Albert-Ludwigs-Universität Freiburg
Department of History
Professur für Neuere und Neueste Geschichte Westeuropas
79085 Freiburg im Breisgau



2013-2018 Humboldt-Universität zu Berlin (B.A.)
2017-2018 University of Edinburgh (Erasmus scheme)
2017-2020 Humboldt-Universität zu Berlin (M.A.)
2015-2020 Tutor at the Historical Institute at Humboldt-University zu Berlin
2016-2020 Student Assistant at the Chair of East European History, Prof. Dr. Jörg Baberowski at Humboldt-Universität zu Berlin
2016-2020 Student Assistant at the Research Section “History of the West”, Prof. Dr. Heinrich August Winkler at Humboldt-Universität zu Berlin
Since 2020 PhD-Student at the Chair for Modern European History, Prof. Dr. Jörn Leonhard at University of Freiburg

Grants and Scholarships

Since 2020 PhD-Scholarship from the Gerda Henkel Foundation
Oct. – Nov. 2022 Short-Term Fellowship from the GHI Washington, D.C.
Mar. – May 2023 Gerd Bucerius Scholarship from the ZEIT-Foundation Ebelin and Gerd Bucerius
2023 Funding for Archival Research from the Wissenschaftliche Gesellschaft Freiburg im Br.

Research Project

Surveyors and Purveyors of Democracy. Political Scientists and the Public Sphere in the Federal Republic of Germany (1949–1989)

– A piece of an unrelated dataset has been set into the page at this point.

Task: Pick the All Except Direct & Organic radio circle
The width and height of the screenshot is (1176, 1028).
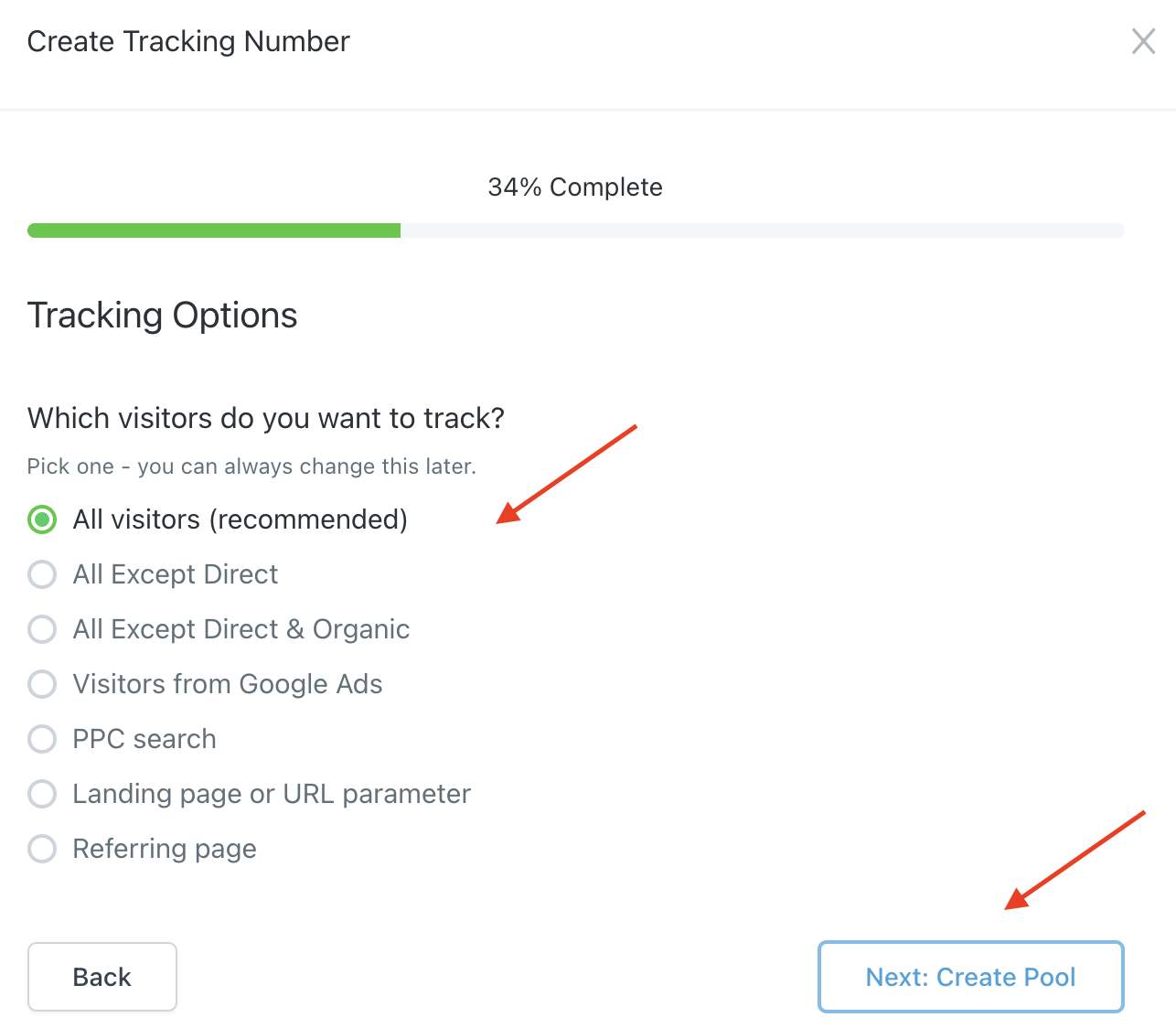Action: 42,629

Political and social scientists made a significant contribution when it came to the question of establishing and maintaining the acceptance of the West German democracy amongst the population. In the role of public intellectuals, they sought to provide the people with a specific repertoire of political knowledge and democratic values. This occurred against the backdrop of an ongoing exchange with their North American counterparts, who themselves had a particular interest in the development of the second German democracy. Especially the first generation of these “democratic scholars” in the Federal Republic was strongly influenced by their very own biographical experiences of exile and the educational aspirations of the United States after the Second World War. However, transatlantic exchanges also played a key role for those who had remained in Nazi Germany during the war as well as for successive generations of political scientists. This was a highly dynamic relationship, which was profoundly shaped by the ideological contest within the context of the Cold War. The PhD project will address the following questions: First, how scholars’ approaches to democratic education were shaped by ideas and methods subjected to transcultural exchanges; second, how these imported categories were presented in West German media; third, how they changed in their practical implementation. Finally, the project examines the modes of interaction that democratic scholars, in the guise of “media intellectuals” (Axel Schildt), devised for the purpose of political communication. In the public arena of a representative democracy, these modes were of particular significance when reaching out to groups that were not only objects of inquiry, but also targets of their educational endeavors. By examining the various reactions and responses to such educational ambitions, the project provides new perspectives on democratic realms of experience amongst the West German population that existed beyond the media discourse.